▶ _Problem_
Below are lines of data; restate word for word those running from the line containing "Where should I click to: Click the Seviye" to the line containing "Given: Click the Next button", inclusive, and no others.

**** Data for this task

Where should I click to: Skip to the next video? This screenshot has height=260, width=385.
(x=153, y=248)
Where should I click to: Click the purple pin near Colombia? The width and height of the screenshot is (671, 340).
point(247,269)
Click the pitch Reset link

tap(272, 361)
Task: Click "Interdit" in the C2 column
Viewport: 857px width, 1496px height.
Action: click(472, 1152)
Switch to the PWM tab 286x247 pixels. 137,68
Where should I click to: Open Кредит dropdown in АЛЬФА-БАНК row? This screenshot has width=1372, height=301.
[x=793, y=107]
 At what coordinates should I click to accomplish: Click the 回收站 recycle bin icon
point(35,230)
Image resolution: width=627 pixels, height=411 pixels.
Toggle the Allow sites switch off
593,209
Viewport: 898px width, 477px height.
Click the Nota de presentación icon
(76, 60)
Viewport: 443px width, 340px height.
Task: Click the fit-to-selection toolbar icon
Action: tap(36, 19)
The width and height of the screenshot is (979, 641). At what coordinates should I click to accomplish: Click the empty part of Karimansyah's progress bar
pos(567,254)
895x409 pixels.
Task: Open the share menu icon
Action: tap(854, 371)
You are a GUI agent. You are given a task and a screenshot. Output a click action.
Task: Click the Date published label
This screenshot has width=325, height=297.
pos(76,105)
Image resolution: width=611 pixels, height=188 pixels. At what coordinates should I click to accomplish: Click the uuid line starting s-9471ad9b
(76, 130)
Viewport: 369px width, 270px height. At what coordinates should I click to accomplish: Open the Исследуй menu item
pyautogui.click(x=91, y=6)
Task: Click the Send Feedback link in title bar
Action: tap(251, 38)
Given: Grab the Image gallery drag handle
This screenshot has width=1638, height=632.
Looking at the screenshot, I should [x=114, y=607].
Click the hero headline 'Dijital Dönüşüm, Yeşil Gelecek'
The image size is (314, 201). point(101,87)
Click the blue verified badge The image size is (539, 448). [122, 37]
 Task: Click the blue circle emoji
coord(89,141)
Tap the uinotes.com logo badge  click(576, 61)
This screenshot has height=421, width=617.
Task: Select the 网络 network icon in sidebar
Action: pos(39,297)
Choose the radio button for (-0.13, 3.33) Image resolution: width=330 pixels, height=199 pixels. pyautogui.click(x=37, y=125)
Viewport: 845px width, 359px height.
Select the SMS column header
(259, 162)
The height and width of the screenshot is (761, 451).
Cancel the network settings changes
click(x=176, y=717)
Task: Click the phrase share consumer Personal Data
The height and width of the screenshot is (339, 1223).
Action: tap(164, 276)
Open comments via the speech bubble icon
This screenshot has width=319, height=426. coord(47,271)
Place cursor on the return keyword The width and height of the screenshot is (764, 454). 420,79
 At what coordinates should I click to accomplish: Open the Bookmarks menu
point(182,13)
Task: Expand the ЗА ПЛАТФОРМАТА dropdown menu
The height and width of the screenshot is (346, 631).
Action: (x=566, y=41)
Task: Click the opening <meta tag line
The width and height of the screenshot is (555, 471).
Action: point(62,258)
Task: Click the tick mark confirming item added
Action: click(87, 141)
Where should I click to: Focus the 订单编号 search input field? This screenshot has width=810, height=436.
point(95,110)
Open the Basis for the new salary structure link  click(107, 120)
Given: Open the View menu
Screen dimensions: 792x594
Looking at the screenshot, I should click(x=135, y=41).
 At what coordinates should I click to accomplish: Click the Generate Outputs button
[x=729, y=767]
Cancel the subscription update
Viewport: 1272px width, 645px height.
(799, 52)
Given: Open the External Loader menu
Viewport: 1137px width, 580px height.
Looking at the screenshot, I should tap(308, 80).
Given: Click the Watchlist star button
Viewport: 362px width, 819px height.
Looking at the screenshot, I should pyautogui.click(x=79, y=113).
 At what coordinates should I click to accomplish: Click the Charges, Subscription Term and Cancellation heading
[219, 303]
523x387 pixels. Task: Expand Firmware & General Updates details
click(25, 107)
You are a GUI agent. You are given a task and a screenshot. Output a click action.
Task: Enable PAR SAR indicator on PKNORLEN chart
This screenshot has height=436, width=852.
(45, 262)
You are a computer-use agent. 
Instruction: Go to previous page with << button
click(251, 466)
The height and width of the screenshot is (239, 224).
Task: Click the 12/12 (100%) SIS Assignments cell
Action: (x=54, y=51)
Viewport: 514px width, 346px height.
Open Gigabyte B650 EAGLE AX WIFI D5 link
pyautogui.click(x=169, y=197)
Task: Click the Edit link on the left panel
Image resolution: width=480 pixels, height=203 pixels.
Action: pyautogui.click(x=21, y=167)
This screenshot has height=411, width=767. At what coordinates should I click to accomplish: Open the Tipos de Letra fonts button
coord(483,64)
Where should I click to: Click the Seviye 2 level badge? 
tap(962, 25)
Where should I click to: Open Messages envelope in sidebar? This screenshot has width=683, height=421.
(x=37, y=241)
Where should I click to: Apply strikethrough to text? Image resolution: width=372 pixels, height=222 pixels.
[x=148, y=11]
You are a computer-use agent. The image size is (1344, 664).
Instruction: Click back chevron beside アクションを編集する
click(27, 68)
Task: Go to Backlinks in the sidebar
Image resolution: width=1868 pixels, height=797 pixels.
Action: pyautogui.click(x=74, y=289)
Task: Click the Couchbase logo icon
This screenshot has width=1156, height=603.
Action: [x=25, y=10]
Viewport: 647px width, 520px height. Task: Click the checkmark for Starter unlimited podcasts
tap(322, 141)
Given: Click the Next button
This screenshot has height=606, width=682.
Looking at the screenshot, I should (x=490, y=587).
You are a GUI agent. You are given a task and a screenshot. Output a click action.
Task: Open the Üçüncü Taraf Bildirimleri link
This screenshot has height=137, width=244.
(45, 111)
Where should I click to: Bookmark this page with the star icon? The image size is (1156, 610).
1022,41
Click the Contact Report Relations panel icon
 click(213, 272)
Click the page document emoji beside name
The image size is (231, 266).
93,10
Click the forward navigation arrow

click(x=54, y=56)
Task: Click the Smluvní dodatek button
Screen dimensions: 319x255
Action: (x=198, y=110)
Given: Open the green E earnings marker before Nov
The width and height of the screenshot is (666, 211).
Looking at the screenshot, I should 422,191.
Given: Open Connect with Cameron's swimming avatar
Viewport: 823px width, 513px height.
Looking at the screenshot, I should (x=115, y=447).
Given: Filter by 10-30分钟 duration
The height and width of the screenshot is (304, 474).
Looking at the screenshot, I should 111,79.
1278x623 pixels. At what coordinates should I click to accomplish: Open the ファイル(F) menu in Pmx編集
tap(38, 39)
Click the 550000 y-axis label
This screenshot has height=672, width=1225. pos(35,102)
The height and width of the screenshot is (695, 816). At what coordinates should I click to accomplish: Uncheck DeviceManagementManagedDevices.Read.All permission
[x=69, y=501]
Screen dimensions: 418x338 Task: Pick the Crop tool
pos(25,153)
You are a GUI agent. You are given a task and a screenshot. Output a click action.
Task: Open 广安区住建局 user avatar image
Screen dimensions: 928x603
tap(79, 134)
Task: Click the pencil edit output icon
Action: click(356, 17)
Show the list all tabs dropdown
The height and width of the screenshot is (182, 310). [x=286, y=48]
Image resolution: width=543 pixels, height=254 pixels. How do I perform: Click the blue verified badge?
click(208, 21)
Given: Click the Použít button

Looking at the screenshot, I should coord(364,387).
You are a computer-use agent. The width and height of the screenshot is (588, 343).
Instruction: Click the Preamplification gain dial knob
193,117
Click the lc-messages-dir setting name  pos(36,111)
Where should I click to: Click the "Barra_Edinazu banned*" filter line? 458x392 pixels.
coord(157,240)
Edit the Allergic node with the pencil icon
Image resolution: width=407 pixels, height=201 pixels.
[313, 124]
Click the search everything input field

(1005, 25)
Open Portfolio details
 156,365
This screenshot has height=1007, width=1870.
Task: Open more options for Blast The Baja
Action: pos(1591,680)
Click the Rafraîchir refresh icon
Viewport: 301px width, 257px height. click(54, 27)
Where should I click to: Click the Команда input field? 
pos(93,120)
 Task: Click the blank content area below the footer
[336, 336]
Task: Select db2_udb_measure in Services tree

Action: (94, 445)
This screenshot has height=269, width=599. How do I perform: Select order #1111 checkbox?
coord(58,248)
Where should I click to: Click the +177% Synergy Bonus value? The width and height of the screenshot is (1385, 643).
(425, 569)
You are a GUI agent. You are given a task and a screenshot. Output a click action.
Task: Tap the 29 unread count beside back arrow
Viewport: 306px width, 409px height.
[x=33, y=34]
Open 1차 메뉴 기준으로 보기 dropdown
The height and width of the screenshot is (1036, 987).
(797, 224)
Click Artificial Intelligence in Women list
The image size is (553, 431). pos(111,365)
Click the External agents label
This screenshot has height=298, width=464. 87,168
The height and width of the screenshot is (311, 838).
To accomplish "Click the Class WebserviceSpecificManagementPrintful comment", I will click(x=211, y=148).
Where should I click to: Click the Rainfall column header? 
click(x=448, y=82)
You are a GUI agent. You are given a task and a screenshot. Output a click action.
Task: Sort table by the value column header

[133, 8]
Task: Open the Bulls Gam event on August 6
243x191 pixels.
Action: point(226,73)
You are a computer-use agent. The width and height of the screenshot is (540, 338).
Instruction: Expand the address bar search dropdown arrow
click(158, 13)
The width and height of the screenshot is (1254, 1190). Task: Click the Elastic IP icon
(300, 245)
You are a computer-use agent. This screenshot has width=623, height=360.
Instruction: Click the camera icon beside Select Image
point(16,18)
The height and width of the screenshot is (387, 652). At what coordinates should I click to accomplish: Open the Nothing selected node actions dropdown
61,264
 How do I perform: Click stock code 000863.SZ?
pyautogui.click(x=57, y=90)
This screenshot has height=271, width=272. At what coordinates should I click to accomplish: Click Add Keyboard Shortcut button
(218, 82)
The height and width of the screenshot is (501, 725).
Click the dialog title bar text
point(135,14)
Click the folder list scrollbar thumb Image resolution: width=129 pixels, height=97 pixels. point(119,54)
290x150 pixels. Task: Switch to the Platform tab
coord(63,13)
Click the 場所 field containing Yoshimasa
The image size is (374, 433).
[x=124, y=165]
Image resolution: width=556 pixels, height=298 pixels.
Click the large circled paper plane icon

********

▶ _Answer for this exercise_
Where should I click to: Click the Seviye 2 level badge? 
tap(962, 25)
Where should I click to: Open Messages envelope in sidebar? This screenshot has width=683, height=421.
(x=37, y=241)
Where should I click to: Apply strikethrough to text? Image resolution: width=372 pixels, height=222 pixels.
[x=148, y=11]
You are a computer-use agent. The image size is (1344, 664).
Instruction: Click back chevron beside アクションを編集する
click(27, 68)
Task: Go to Backlinks in the sidebar
Image resolution: width=1868 pixels, height=797 pixels.
Action: pyautogui.click(x=74, y=289)
Task: Click the Couchbase logo icon
This screenshot has width=1156, height=603.
Action: [x=25, y=10]
Viewport: 647px width, 520px height. Task: Click the checkmark for Starter unlimited podcasts
tap(322, 141)
Given: Click the Next button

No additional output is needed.